■ THE REQUEST
Turn every line of the records below into a numbered list, leaving out the blank lines.

Stored records
::::

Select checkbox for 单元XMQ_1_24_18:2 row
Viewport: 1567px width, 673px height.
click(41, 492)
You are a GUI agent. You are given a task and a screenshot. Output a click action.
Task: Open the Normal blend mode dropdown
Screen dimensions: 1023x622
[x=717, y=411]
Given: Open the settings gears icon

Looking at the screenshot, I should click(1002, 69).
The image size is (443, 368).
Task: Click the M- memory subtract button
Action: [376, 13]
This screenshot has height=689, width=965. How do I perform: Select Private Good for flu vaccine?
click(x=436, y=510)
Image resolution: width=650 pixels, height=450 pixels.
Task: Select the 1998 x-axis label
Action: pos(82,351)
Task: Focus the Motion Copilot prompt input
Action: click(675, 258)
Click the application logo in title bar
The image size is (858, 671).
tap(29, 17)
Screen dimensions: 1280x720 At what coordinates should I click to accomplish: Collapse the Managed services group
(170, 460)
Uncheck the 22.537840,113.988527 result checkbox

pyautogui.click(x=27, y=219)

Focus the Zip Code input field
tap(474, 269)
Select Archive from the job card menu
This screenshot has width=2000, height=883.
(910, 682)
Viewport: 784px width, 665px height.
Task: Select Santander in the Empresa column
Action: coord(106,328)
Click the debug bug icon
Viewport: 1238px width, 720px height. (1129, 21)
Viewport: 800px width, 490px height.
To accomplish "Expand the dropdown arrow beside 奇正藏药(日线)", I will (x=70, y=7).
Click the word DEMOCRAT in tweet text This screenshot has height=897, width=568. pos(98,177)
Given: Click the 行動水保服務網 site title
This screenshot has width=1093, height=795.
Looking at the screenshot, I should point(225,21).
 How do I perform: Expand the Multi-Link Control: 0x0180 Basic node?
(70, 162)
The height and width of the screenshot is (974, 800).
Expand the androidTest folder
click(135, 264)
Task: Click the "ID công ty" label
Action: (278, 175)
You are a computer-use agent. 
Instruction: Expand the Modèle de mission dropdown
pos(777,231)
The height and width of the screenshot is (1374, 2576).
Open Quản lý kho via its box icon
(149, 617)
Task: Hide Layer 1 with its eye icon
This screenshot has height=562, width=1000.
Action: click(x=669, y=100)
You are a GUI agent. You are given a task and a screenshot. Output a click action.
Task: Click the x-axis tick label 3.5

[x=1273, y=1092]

::::

■ RESPONSE FOR THIS EXERCISE
1. Select checkbox for 单元XMQ_1_24_18:2 row
2. Viewport: 1567px width, 673px height.
3. click(41, 492)
4. You are a GUI agent. You are given a task and a screenshot. Output a click action.
5. Task: Open the Normal blend mode dropdown
6. Screen dimensions: 1023x622
7. [x=717, y=411]
8. Given: Open the settings gears icon
9. Looking at the screenshot, I should click(1002, 69).
10. The image size is (443, 368).
11. Task: Click the M- memory subtract button
12. Action: [376, 13]
13. This screenshot has height=689, width=965. How do I perform: Select Private Good for flu vaccine?
14. click(x=436, y=510)
15. Image resolution: width=650 pixels, height=450 pixels.
16. Task: Select the 1998 x-axis label
17. Action: pos(82,351)
18. Task: Focus the Motion Copilot prompt input
19. Action: click(675, 258)
20. Click the application logo in title bar
21. The image size is (858, 671).
22. tap(29, 17)
23. Screen dimensions: 1280x720 At what coordinates should I click to accomplish: Collapse the Managed services group
24. (170, 460)
25. Uncheck the 22.537840,113.988527 result checkbox
26. pyautogui.click(x=27, y=219)
27. Focus the Zip Code input field
28. tap(474, 269)
29. Select Archive from the job card menu
30. This screenshot has width=2000, height=883.
31. (910, 682)
32. Viewport: 784px width, 665px height.
33. Task: Select Santander in the Empresa column
34. Action: coord(106,328)
35. Click the debug bug icon
36. Viewport: 1238px width, 720px height. (1129, 21)
37. Viewport: 800px width, 490px height.
38. To accomplish "Expand the dropdown arrow beside 奇正藏药(日线)", I will (x=70, y=7).
39. Click the word DEMOCRAT in tweet text This screenshot has height=897, width=568. pos(98,177)
40. Given: Click the 行動水保服務網 site title
41. This screenshot has width=1093, height=795.
42. Looking at the screenshot, I should point(225,21).
43.  How do I perform: Expand the Multi-Link Control: 0x0180 Basic node?
44. (70, 162)
45. The height and width of the screenshot is (974, 800).
46. Expand the androidTest folder
47. click(135, 264)
48. Task: Click the "ID công ty" label
49. Action: (278, 175)
50. You are a computer-use agent. 
51. Instruction: Expand the Modèle de mission dropdown
52. pos(777,231)
53. The height and width of the screenshot is (1374, 2576).
54. Open Quản lý kho via its box icon
55. (149, 617)
56. Task: Hide Layer 1 with its eye icon
57. This screenshot has height=562, width=1000.
58. Action: click(x=669, y=100)
59. You are a GUI agent. You are given a task and a screenshot. Output a click action.
60. Task: Click the x-axis tick label 3.5
61. [x=1273, y=1092]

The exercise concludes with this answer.